In the autumn of 1215, King John sent a message to his justiciar: 'Send to us with all speed by day and night, forty of the fattest pigs of the sort least good for eating, to bring fire beneath the tower.' The order was not a culinary request. John was besieging Rochester Castle, where rebel barons had barricaded themselves inside the tallest Norman keep in England, and every conventional method of assault had failed. The pig fat was rendered into a combustible accelerant, packed into a mine tunnel dug beneath the castle's southeastern corner tower, and ignited. The resulting fire brought the entire tower crashing down. It was an act of brutal ingenuity that summarized the medieval approach to castle warfare, and the siege it ended remains one of the most meticulously documented in English history.
Rochester Castle stands on the east bank of the River Medway in Kent, commanding both the river crossing and Watling Street, the old Roman road that connected London to the Channel ports. A castle was first built here after the Norman Conquest, given to Bishop Odo of Bayeux, half-brother of William the Conqueror. That first fortification saw action during the Rebellion of 1088 when Odo backed Robert Curthose's claim to the English throne against William Rufus. After the garrison surrendered, the castle was abandoned. Between 1087 and 1089, Gundulf, Bishop of Rochester, built a new stone castle on the king's orders, establishing the extent of the fortifications that survive today. In 1127, Henry I granted the castle to the Archbishop of Canterbury in perpetuity, and Archbishop William de Corbeil built the massive keep that dominates the site. Rising to 113 feet, it was one of the tallest keeps in England at the time of its construction and remains one of the best preserved of its era in either England or France.

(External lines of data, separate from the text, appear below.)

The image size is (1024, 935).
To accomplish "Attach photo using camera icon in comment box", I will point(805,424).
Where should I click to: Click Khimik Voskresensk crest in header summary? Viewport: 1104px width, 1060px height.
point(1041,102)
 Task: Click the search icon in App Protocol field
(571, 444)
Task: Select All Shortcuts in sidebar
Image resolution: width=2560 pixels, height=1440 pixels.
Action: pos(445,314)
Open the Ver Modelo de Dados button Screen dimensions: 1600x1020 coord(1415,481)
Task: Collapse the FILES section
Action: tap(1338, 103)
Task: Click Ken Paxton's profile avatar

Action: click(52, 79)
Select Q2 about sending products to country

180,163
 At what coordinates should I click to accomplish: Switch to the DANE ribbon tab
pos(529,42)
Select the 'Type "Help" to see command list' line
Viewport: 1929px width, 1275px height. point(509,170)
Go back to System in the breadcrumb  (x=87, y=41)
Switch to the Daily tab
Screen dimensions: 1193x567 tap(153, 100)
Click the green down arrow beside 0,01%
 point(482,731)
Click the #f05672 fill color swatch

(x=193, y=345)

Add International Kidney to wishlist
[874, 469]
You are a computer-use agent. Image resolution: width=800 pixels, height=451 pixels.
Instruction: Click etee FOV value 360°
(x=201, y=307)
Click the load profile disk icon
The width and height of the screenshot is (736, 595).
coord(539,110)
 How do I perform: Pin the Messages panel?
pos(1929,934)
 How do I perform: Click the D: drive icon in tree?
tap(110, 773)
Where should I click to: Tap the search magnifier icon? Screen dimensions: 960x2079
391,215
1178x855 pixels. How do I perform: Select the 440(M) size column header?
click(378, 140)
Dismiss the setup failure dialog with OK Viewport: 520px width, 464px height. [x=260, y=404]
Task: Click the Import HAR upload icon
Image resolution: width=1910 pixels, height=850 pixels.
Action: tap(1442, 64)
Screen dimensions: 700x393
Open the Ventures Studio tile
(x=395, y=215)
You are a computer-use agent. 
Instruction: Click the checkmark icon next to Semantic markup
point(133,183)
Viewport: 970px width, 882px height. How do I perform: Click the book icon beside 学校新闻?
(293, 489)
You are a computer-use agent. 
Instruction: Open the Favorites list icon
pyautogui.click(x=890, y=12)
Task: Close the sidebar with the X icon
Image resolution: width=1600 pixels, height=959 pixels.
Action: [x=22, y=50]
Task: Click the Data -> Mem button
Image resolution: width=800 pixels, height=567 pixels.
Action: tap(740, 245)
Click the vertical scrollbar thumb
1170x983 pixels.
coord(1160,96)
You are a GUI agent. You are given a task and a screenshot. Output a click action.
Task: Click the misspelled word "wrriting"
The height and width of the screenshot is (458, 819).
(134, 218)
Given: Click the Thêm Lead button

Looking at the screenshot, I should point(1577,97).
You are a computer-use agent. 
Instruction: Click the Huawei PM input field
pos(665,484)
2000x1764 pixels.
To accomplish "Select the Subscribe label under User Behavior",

The crisis came in the wake of Magna Carta. King John had been forced to accept the charter in June 1215, but he had no intention of honoring it. When civil war erupted, a group of rebel barons seized Rochester Castle in October, gambling that the fortress could hold long enough for reinforcements to arrive from London. John arrived with a large army and laid siege. His forces stormed the outer walls quickly, but the keep proved impervious. The garrison retreated inside and held out for weeks. John's miners dug tunnels beneath the southeastern corner tower, shoring them up with timber props. When the tunnel was judged sufficient, the props were removed and replaced with combustible material -- and the forty pigs. The fire collapsed the corner, and John's troops poured through the breach. Even then, the defenders retreated behind a cross-wall that divided the keep's interior and fought on until starvation finally compelled surrender. John reportedly wanted to hang the survivors but was dissuaded by advisors who pointed out that his own men might one day face the same fate.
The southeastern corner tower was rebuilt after the siege, but with a telling difference. Where the original keep had square corner turrets in the Norman style, the replacement was built as a round tower -- a design that better resisted undermining because it distributed the forces of a collapse more evenly. The contrast between the three square turrets and one round one remains visible today, a permanent scar from the siege of 1215. The castle was besieged again in 1264 during the Second Barons' War, when Simon de Montfort's forces briefly captured it. Edward III undertook significant repairs in the 14th century, but by the Tudor period Rochester had lost its strategic importance. The castle gradually fell into ruin. In the 1870s, Rochester Corporation purchased the castle grounds and opened them as a public park, and in the early 20th century, the castle was placed in state care.
Rochester Castle's keep survives as one of the finest examples of Norman military architecture anywhere in Britain. Its walls are up to twelve feet thick at the base, pierced by narrow windows that admit light without compromising defense. The interior originally contained four floors: a basement for storage, a ground floor, and two upper floors that served as the principal living spaces, each with a great hall divided by the cross-wall that proved so crucial during the siege. An attached forebuilding protects the entrance at first-floor level, a defensive feature designed to force attackers through a series of turns and doorways before reaching the interior. The keep stands surrounded by the remains of the curtain wall and the 14th-century outer defenses, all of it overlooking the Medway and the cathedral that sits immediately to the south. For a building whose primary purpose was to withstand destruction, Rochester's keep has succeeded beyond any reasonable expectation, standing for nearly nine hundred years in defiance of undermining, bombardment, neglect, and time.
Located at 51.39N, 0.50E on the east bank of the River Medway in Rochester, Kent. The castle keep is one of the tallest structures in the town, prominently visible from the air alongside Rochester Cathedral immediately to the south. The M2 motorway passes to the south of the town. Nearest airport: Rochester (EGTO), approximately 1 nm to the south. Best viewed at 1,500-2,500 ft AGL.